According to Galina, these outcomes were in herds that already incorporated good management practices. “This indicates that good husbandry during the critical time of post-weaning has very positive effects on standard production practices.
“We’re learning a lot,” adds Galina. “Each production system is different, but overall, the findings point to the fact that the caregiver training has a positive impact on pig wellness and pig productivity. We understood the concept before, but our studies demonstrate that husbandry education continues to be important and there is always room for improvement.”
Educators and Communicators
It is one thing to know about pork production; it’s another to be able to communicate animal husbandry skills in a way that will ultimately change behaviors. Galina explains that HEs are trained in both pork production and communication skills, and receive on-going continuous education to hone their skills. Time and practice are necessary to implement the concepts and effectively change behavior.
“Communication skills are one of the most important components of our program,” asserts Galina. “To make the messages resonate, you have to be an effective communicator.”
Brenda Wenzel serves as an HE in Central Iowa. She says, “I focus on going through every barn, every pen and every pig and hone in on the importance of looking at every pig. Once you get your eye trained to it, it only takes a second or two per pig and goes very quickly.
“I tell producers, ‘If you’re willing to spend the extra time observing and individually treating pigs as needed when they come in the door, especially in the first 30 days, your labor for the rest of the turn will actually decrease because you have those pigs off to a good start.’ It’s important to catch pigs early in the sickness cycle so they have a high response to the medication. Oftentimes, you only have to treat those pigs once because you caught them early enough to bring them back out of it, and they keep right on growing.”

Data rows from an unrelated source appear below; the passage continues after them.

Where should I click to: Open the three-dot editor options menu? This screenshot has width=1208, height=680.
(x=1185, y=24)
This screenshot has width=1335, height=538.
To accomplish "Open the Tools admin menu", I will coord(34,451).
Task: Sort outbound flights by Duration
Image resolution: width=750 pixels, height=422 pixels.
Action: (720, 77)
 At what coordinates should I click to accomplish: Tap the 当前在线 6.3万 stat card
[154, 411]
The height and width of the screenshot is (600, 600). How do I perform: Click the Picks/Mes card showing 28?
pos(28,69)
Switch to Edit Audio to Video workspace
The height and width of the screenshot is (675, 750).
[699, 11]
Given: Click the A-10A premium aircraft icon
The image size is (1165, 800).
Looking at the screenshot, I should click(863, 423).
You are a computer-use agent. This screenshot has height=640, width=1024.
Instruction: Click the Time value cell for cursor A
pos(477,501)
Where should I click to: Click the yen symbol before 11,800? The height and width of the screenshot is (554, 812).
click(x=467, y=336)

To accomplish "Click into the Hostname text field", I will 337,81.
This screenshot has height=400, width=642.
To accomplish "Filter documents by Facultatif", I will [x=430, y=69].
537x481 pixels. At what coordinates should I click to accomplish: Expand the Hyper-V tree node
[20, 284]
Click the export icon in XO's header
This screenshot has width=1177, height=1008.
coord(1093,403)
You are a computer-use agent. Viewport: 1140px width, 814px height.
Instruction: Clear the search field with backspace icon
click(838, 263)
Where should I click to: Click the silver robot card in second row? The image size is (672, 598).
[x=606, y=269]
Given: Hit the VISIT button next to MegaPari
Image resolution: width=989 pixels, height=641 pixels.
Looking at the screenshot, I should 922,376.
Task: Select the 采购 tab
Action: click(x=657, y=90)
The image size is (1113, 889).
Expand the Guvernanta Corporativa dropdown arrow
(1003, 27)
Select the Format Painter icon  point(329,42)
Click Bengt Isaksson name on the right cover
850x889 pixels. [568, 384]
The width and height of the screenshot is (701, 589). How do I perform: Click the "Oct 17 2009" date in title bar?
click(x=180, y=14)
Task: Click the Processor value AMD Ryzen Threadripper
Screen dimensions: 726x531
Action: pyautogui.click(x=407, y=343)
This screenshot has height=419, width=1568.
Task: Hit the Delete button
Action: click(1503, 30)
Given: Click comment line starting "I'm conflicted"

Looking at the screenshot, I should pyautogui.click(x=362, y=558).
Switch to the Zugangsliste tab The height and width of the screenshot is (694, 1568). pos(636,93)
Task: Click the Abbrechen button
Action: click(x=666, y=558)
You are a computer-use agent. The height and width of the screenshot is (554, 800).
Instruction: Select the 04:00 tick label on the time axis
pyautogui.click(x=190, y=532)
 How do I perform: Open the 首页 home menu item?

Wenzel has always loved animals and is excited to have a position that allows her to share what she knows about animal caretaking. The response she sees in the caregivers is an even greater reward.
Wenzel has caregivers tell her they feel so much better about what they’re contributing, and as a result, there is less employee turnover in an operation. They do a better job because they understand more about what they’re doing, why they’re doing it and how to do it correctly. It becomes a self-fulfilling prophecy and a “win-win” for the industry, the owners, the caretakers and the pigs.
“It’s not just about what it means to the operation,” points out Wenzel. “It’s about what it personally means to the caregivers because it saves them time and elevates their position within the operation.
“It’s a common thread among people to feel good about what they’re doing,” she adds. “They want to be recognized and feel appreciated. It doesn’t matter where you work or what you do, you want to feel confident that your role is important. These are the feelings I try to instill in the caregivers: What they do is making a difference – not just in that barn, on that day with that pig – but from a broader perspective as part of the pork industry. They’re a vital part of the industry and the persona we present to the public.”
1 Husbandry Educator™ is considered a trademark of Pfizer, Inc. ©2012 Pfizer, Inc. All rights reserved.
2 Galina, L. “Evaluating the Impact of a Husbandry Education™ Program on Nursery Pig Mortality, Weight Gain, and Treatment Costs,” Pfizer Animal Health Technical Update. Nov. 2011.
3 Kuhn, M. “Husbandry Education™ Linked to Production of More High-Value Nursery Pigs,” Pfizer Animal Health Technical Update. June 2011.